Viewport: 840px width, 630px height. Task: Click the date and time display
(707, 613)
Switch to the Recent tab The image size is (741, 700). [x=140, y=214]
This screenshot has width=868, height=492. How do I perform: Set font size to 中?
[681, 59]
---
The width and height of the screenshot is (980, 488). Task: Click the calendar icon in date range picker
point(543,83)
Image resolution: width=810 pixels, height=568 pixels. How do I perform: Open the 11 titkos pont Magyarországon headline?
...
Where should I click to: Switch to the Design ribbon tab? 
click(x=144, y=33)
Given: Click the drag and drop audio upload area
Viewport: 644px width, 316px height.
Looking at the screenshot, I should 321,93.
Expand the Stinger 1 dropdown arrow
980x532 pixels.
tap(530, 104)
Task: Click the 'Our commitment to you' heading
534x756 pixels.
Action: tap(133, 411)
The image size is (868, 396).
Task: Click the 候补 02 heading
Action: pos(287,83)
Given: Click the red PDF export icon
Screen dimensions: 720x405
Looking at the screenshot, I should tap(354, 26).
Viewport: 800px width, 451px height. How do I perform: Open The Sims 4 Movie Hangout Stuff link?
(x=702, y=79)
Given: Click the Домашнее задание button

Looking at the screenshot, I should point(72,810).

> **BRIEF**: Working from the records above, write out verbatim only the lines from the line containing "980x532 pixels." through the line containing "Given: Click the red PDF export icon".

> **RESULT OF THIS EXERCISE**:
980x532 pixels.
tap(530, 104)
Task: Click the 'Our commitment to you' heading
534x756 pixels.
Action: tap(133, 411)
The image size is (868, 396).
Task: Click the 候补 02 heading
Action: pos(287,83)
Given: Click the red PDF export icon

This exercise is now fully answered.